[Records excerpted from a collection]
· · · ·

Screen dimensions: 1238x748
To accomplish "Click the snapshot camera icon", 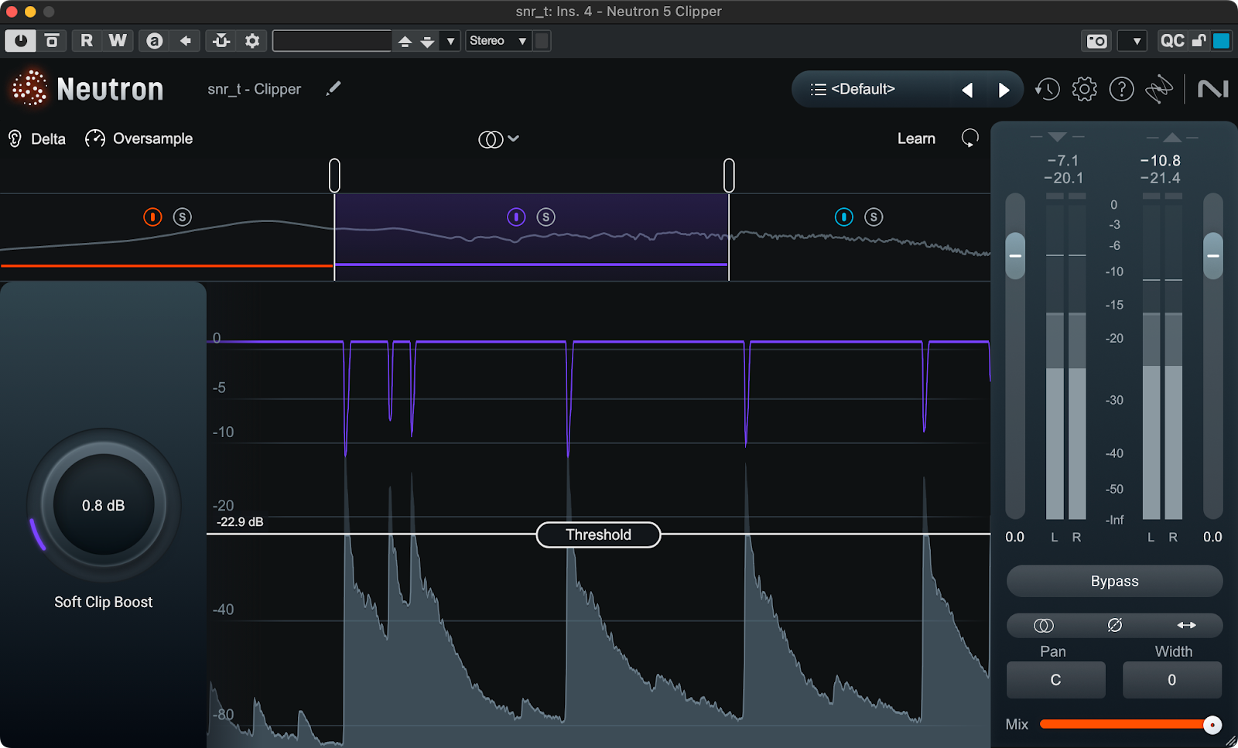I will point(1096,41).
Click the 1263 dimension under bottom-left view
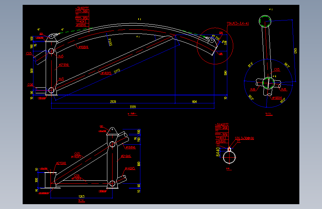322x209 pixels. (82, 196)
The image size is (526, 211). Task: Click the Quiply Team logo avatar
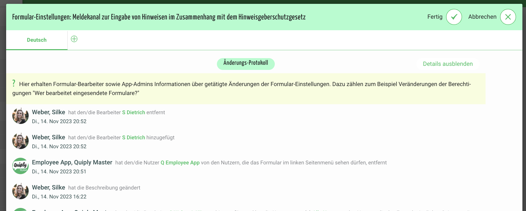pyautogui.click(x=20, y=166)
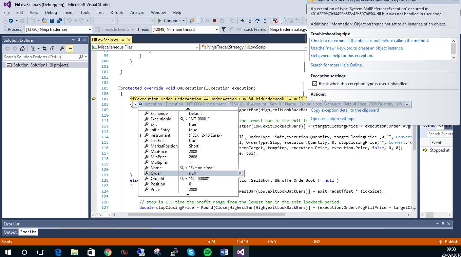Click Solution Explorer Properties wrench icon
The image size is (461, 257).
click(62, 48)
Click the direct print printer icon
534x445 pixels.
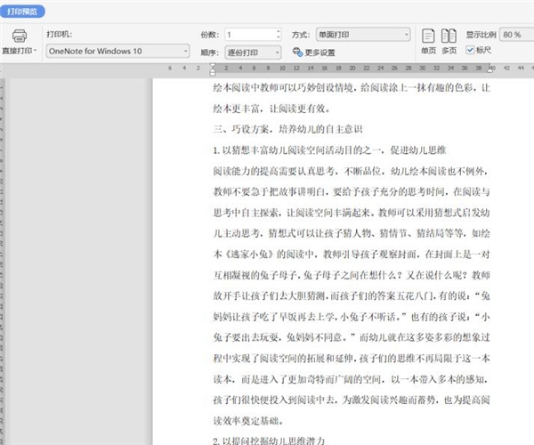(x=20, y=36)
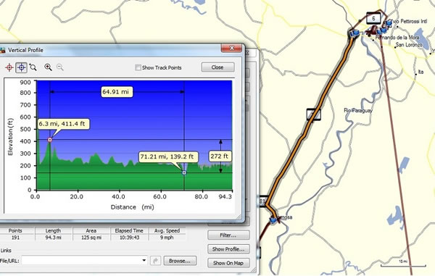
Task: Click the marker point at 71.21 mi
Action: click(x=184, y=172)
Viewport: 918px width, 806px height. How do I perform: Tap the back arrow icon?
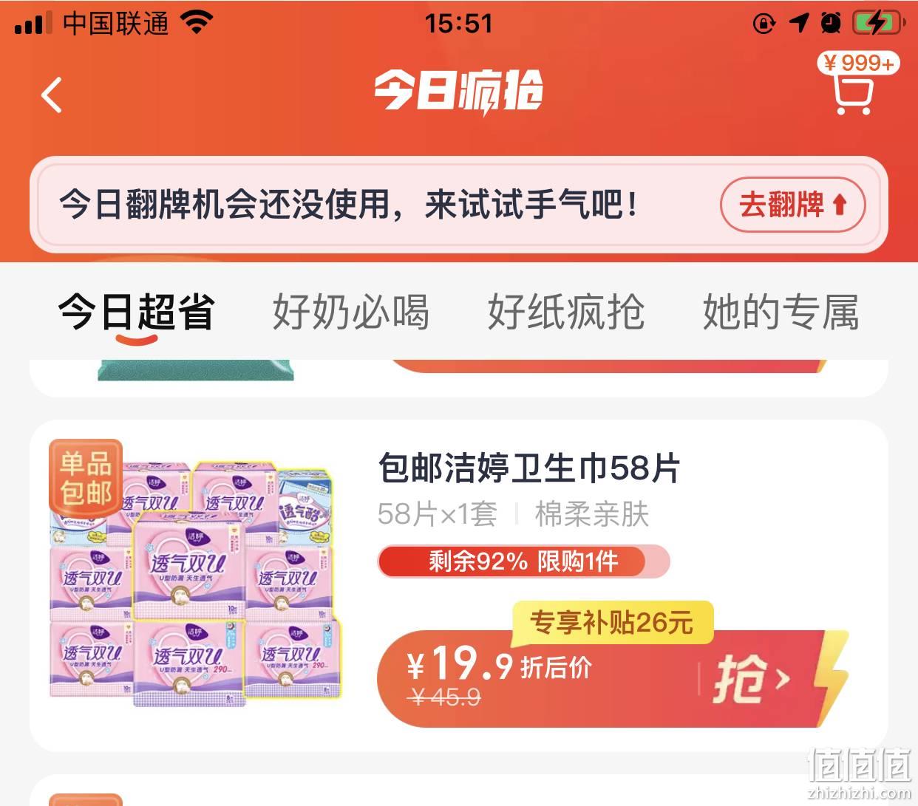52,95
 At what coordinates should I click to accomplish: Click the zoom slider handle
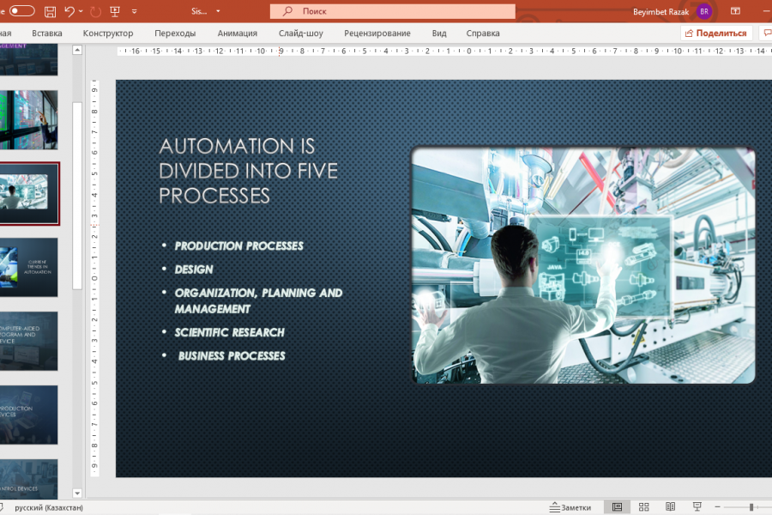[x=751, y=507]
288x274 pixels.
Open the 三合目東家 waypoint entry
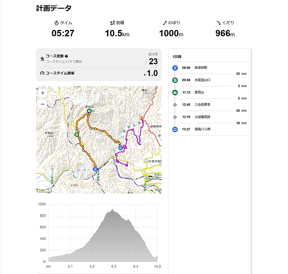[x=202, y=104]
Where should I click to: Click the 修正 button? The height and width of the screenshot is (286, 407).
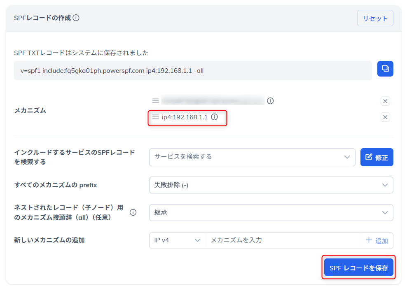pyautogui.click(x=377, y=157)
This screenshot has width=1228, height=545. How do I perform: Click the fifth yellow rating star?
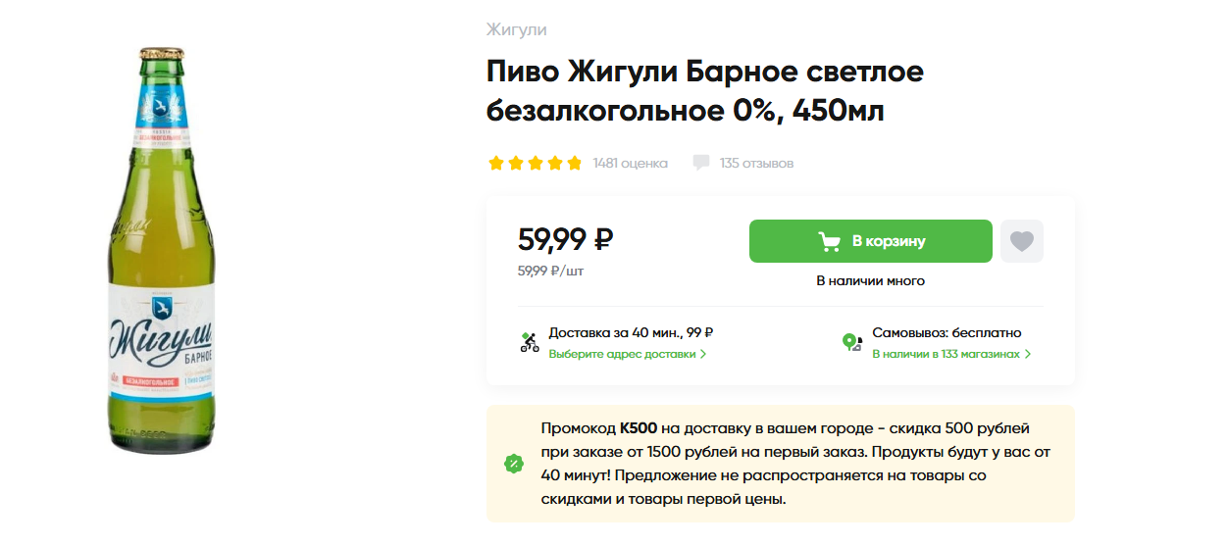click(x=575, y=163)
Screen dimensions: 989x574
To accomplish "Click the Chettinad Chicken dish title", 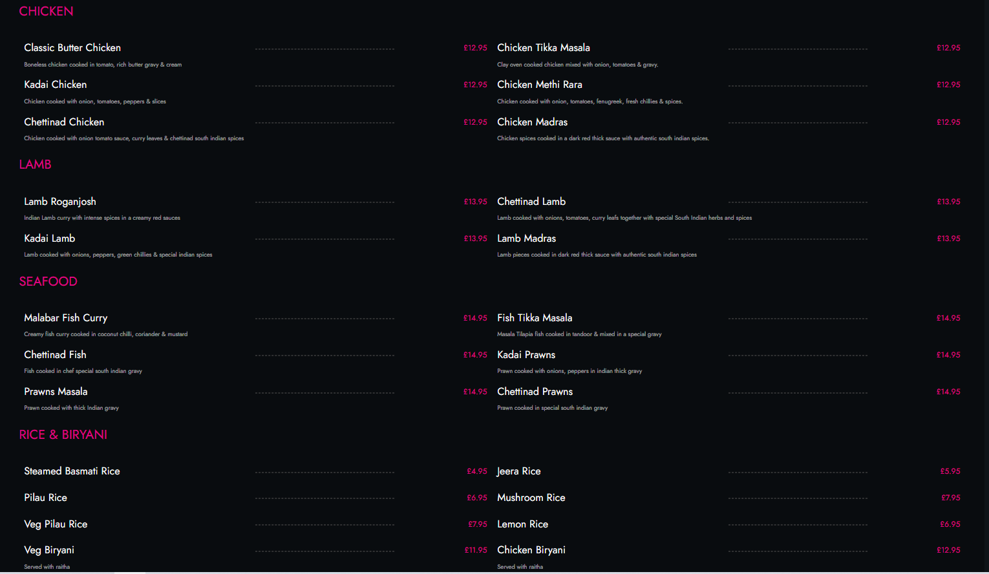I will pos(64,122).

· · · ·

Problem details: Looking at the data above, state how many of its lines contain the word "dimensions", and give nothing but that number.

Solution for this problem: 2